:: Source data ::

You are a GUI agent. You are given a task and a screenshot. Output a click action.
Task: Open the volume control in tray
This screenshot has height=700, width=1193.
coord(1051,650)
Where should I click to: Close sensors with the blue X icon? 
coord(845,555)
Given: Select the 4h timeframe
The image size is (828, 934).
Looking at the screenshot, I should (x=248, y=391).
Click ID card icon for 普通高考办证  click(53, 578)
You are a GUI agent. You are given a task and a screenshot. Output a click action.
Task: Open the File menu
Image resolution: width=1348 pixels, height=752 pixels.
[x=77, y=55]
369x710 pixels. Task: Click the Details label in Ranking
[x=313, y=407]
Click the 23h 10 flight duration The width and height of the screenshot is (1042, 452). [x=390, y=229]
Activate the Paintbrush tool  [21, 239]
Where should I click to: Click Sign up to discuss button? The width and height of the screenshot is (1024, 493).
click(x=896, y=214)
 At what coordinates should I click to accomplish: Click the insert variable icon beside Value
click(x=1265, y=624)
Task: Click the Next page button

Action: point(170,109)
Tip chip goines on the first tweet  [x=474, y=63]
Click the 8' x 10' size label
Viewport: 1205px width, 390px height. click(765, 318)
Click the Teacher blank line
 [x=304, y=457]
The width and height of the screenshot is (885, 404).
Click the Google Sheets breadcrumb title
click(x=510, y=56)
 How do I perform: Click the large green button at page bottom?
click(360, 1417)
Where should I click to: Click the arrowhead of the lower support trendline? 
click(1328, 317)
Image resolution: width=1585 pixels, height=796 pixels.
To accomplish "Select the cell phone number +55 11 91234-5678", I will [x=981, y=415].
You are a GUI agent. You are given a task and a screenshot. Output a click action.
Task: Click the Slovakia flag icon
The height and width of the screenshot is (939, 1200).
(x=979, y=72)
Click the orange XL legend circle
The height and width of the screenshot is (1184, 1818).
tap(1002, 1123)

:::

» **To do**
Check each line in the records for the word "Select" and say how many have it, with nothing else.

» **Response to the exercise**
2